§ **WORK TO COMPLETE**
Wherever the string "address" appears in the entries below, return the line that holds it.

=== RECORDS TO USE ===

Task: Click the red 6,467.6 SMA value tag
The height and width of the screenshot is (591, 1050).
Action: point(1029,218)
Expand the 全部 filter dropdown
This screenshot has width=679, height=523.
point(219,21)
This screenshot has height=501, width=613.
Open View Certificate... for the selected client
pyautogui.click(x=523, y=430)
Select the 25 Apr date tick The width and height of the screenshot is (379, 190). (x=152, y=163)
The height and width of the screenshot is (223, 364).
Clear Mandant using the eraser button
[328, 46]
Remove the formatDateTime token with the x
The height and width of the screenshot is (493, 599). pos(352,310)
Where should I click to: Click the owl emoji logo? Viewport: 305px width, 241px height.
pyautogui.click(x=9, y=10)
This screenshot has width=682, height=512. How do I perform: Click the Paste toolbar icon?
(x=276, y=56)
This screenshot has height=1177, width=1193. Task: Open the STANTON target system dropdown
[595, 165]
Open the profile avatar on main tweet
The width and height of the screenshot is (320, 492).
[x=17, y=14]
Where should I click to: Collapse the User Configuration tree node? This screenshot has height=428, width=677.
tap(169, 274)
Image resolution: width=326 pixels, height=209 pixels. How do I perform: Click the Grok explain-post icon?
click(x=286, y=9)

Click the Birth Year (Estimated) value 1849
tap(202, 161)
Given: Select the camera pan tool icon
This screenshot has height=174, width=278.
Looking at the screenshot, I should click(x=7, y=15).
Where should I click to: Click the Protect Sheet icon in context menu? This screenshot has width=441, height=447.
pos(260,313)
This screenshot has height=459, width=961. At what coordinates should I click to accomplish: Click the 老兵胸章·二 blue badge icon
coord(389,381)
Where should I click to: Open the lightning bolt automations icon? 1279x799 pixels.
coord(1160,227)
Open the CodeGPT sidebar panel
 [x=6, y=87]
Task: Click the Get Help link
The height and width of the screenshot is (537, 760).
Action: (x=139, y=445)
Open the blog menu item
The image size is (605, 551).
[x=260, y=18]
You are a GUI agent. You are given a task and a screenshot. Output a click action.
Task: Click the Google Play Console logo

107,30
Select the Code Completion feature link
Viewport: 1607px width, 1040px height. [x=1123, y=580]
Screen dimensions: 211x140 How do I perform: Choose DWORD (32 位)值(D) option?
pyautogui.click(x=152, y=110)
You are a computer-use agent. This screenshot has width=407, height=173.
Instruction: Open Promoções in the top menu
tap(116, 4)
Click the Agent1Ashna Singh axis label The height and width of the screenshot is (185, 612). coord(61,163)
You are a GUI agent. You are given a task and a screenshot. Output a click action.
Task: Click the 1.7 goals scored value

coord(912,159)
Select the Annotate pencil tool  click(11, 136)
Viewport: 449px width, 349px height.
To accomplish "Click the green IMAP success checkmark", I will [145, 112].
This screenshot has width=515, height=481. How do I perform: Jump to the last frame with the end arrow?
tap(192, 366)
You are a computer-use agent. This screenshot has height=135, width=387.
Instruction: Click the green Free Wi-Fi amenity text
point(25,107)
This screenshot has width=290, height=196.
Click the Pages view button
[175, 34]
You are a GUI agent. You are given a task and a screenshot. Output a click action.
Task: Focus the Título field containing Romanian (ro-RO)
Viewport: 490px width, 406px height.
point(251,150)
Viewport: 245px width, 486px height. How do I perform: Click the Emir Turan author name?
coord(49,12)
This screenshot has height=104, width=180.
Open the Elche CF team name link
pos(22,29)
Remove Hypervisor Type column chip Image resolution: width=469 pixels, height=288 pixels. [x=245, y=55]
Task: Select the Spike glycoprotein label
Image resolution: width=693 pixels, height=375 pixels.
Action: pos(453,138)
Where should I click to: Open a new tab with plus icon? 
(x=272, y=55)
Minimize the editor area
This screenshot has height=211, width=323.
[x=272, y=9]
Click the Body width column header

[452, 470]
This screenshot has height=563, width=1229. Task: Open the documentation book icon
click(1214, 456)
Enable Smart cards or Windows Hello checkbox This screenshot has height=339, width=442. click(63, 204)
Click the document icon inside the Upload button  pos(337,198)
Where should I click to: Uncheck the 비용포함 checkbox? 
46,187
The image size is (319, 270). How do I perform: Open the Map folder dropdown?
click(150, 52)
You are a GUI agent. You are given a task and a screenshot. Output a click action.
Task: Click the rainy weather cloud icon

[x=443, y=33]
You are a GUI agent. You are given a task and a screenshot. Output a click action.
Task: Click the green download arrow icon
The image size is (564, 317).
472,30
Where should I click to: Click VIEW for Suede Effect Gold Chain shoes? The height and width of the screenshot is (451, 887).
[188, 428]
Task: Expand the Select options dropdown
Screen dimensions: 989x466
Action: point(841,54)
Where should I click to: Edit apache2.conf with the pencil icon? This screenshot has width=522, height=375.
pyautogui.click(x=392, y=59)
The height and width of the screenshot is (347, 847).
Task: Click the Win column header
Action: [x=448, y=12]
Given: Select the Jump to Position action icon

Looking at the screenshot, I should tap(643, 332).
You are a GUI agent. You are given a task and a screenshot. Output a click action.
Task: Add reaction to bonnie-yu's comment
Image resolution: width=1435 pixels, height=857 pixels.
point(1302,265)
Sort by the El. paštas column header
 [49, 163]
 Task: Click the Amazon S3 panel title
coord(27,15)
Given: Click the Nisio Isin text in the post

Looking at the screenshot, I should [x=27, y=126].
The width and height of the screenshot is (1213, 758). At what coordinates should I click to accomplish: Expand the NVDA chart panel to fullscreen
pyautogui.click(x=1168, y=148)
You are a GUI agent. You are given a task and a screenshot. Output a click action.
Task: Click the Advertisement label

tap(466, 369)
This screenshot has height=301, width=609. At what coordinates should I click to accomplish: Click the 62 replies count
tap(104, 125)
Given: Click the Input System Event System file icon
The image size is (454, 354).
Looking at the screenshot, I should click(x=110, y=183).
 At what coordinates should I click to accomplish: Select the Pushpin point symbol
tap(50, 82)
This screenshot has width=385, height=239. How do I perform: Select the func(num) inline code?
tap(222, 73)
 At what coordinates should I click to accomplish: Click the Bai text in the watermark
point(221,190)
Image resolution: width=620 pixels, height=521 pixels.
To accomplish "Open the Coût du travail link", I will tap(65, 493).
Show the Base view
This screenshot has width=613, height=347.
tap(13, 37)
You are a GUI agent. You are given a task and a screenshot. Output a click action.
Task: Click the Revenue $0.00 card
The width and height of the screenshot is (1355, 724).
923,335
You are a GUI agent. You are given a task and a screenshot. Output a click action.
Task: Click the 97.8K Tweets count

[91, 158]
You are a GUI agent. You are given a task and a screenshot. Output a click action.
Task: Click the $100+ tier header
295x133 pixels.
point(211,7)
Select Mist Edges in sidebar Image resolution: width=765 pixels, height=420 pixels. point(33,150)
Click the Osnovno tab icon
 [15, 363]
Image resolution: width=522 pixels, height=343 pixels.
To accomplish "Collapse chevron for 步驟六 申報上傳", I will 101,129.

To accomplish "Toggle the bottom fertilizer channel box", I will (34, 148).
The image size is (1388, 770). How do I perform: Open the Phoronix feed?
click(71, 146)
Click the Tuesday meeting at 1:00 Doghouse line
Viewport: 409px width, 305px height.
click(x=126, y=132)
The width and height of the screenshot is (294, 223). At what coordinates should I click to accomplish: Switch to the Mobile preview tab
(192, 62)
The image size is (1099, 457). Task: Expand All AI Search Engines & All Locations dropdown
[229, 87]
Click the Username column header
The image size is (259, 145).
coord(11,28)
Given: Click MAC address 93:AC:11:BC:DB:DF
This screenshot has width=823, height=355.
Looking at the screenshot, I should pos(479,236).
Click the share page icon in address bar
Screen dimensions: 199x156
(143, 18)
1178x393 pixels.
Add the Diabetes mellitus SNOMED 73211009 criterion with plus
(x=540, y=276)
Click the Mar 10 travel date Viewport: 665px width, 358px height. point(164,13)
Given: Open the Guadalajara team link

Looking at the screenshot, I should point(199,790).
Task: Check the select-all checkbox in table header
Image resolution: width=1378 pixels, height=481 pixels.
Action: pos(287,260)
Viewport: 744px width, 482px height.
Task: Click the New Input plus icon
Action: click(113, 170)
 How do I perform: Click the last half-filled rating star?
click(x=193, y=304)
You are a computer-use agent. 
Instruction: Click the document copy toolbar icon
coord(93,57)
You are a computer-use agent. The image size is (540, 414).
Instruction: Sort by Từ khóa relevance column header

===

§ **ANSWER SECTION**
Given: Click MAC address 93:AC:11:BC:DB:DF
Click the share page icon in address bar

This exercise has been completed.